Furthermore, Maginley-Little and Mayor Adams that Steve Martin, the federal monitor appointed to oversee Rikers Island reform, argued in a letter that Intro. 549 goes too far, and would undermine the efforts made to make the facility safe.
“To the members of the City Council, I implore you to hear all that we’re saying today,” the commissioner noted. “We all want safe jails for staff and detainees, and we will work together with you to make them safer. But Intro. 549-a will not accomplish that goal.”
Family members of Correction Department personnel also spoke in favor of the mayor’s veto — including Sarah Walters, husband of a correction officer, Robert, who noted that he had been previously assaulted twice on duty.
“We just want him to come home safe. Twice now, he hasn’t come home safe,” she said. “They (correction officers) work in a very dangerous environment. We don’t need it to be more dangerous than it already is.”
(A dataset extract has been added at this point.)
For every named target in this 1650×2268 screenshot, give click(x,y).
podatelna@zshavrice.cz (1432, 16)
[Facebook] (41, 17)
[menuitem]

‘Cowardly, weak, shameful’ remarks
Nevertheless, Intro. 549-a passed the City Council in December with a veto-proof majority; more than two-thirds of the Council’s members are needed to approve a veto override. City Council Speaker Adrienne Adams, on Friday, said the Council was “prepared” to move forward with an override vote.
Meanwhile, Public Advocate Jumaane Williams, the main sponsor of Intro. 549-a, said on Friday that Adams’ veto was “cowardly, weak, shameful, and entirely expected from this version of this mayor.”
On Sunday afternoon, Williams issued a lengthy statement slamming the mayor, accusing him of “threatening the long-term safety of our city every time he speaks about the imaginary legislation he opposes.”
“There was too much misinformation to address individually, but it’s infuriating to see the administration continue to deceive people about these bills and the reality on Rikers and in our streets,” Williams said. “In particular, to defend the status quo on Rikers the day after another detainee died under the oversight of this administration, left without so much as a mattress to lay on, is disgusting. The mayor is downplaying death on Rikers.”
City Council spokesperson Rendy Desamours offered similar sentiment in response to Mayor Adams’ remarks Sunday.
“The Council equally prioritizes the safety of people in custody and staff working in the city’s jails because everyone deserves to be safe. Continuing the use of solitary and isolation exacerbates the dangerous conditions in our jail system, endangering both staff and those detained, and despite the mayor’s claims, solitary is replicated in various forms on Rikers,” Desamours said in a statement. “Contrary to what the Administration said, the use of restraints during transportation of detainees is not prohibited in the bill. The department has a long history of chaining people to desks during what is supposed to have been rehabilitative and therapeutic programming, which is dangerous and increases violence, and our legislation directly addresses this.”